The purpose of this letter to the editor is to illustrate the effect of tofacitinib on psoriatic skin lesions in a patient with Aicardi-Goutières syndrome (AGS) type 7/Singleton-Merten syndrome 1. AGS is characterized by an encephalopathy of variable severity and systemic autoinflammatory manifestations due to continuous type I interferon (IFN) induction. While traditional JAK 1/2 inhibitors like baricitinib and ruxolitinib have proven effectiveness for systemic inflammatory symptoms, they face reimbursement issues in some countries. Tofacitinib, a JAK 1/3 inhibitor, significantly improved psoriatic skin lesions in our patient without the need for additional immunosuppressive therapy. Within one month of starting tofacitinib, psoriatic rashes and ulcerative skin lesions markedly improved, in the absence of a reduction in the IFN-stimulated gene signature or CD169 expression on monocytes. The clinical benefits persisted until the treatment was discontinued, after which symptoms recurred. Resuming tofacitinib treatment again led to improvement. No adverse effects were observed. This case highlights the potential of tofacitinib as a clinically effective treatment for psoriatic skin lesions in AGS and offers a viable alternative for JAK 1/2 inhibitors for this target symptom. Further studies are needed to confirm the long-term safety of JAK 1/3 inhibitors in AGS as well as their possible efficacy and dosing to address other systemic symptoms or neurologic manifestations.

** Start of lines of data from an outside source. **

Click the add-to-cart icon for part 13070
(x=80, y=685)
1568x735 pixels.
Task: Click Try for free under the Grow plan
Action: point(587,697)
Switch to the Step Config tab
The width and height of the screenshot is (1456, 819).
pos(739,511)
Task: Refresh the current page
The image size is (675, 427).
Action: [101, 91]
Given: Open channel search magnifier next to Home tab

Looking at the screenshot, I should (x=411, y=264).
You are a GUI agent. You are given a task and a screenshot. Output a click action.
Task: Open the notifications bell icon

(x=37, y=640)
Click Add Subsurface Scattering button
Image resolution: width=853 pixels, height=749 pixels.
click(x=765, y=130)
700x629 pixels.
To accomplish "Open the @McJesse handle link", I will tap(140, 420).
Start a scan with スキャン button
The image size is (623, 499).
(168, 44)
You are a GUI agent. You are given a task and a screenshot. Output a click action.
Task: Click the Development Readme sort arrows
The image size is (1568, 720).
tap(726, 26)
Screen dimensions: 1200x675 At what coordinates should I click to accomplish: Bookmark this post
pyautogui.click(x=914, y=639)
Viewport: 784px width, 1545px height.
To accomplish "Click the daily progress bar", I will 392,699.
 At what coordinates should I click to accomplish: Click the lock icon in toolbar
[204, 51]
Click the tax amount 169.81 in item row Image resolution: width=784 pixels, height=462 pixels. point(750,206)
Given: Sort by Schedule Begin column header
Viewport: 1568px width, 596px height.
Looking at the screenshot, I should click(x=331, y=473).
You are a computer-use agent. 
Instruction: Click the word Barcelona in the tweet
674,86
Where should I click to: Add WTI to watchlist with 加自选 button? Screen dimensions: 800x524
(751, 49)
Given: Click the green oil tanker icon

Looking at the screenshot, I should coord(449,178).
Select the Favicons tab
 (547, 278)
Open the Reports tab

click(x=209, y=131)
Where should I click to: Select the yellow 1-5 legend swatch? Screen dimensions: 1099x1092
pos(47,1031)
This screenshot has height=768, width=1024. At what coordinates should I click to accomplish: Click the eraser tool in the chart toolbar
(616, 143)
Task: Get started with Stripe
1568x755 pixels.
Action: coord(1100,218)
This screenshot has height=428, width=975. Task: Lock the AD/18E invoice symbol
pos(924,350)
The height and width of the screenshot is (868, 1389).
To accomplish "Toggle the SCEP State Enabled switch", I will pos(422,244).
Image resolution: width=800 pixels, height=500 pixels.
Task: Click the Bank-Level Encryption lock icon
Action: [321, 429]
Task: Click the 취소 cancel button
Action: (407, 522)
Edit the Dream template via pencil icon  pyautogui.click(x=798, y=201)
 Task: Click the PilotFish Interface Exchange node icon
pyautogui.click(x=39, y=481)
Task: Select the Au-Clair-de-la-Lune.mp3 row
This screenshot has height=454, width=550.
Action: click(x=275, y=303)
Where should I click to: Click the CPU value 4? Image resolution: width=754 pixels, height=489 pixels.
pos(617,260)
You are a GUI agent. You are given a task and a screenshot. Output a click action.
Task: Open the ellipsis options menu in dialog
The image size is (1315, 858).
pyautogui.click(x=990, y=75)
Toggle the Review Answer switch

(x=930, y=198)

托法替尼治疗与艾卡迪-古铁雷斯综合征 7/辛格顿-默顿综合征 1 相关的银屑病皮损。
这封致编辑的信的目的是说明托法替尼对aicardii - gouti综合征(AGS) 7型/Singleton-Merten综合征患者银屑病皮损的影响。AGS的特点是严重程度不同的脑病和持续I型干扰素(IFN)诱导的全身自身炎症表现。虽然传统的JAK 1/2抑制剂如baricitinib和ruxolitinib已被证明对全身性炎症症状有效,但它们在一些国家面临报销问题。Tofacitinib是一种JAK 1/3抑制剂,可显著改善患者的银屑病皮损,无需额外的免疫抑制治疗。在开始使用托法替尼的一个月内,银屑病皮疹和溃疡性皮肤病变明显改善,ifn刺激的基因标记或CD169在单核细胞上的表达没有减少。临床获益持续到治疗停止,之后症状复发。再次恢复托法替尼治疗导致改善。未观察到不良反应。该病例强调了托法替尼作为AGS银屑病皮损临床有效治疗的潜力,并为JAK 1/2抑制剂治疗这一目标症状提供了可行的替代方案。需要进一步的研究来证实JAK 1/3抑制剂在AGS中的长期安全性,以及它们在解决其他全身性症状或神经系统表现方面可能的疗效和剂量。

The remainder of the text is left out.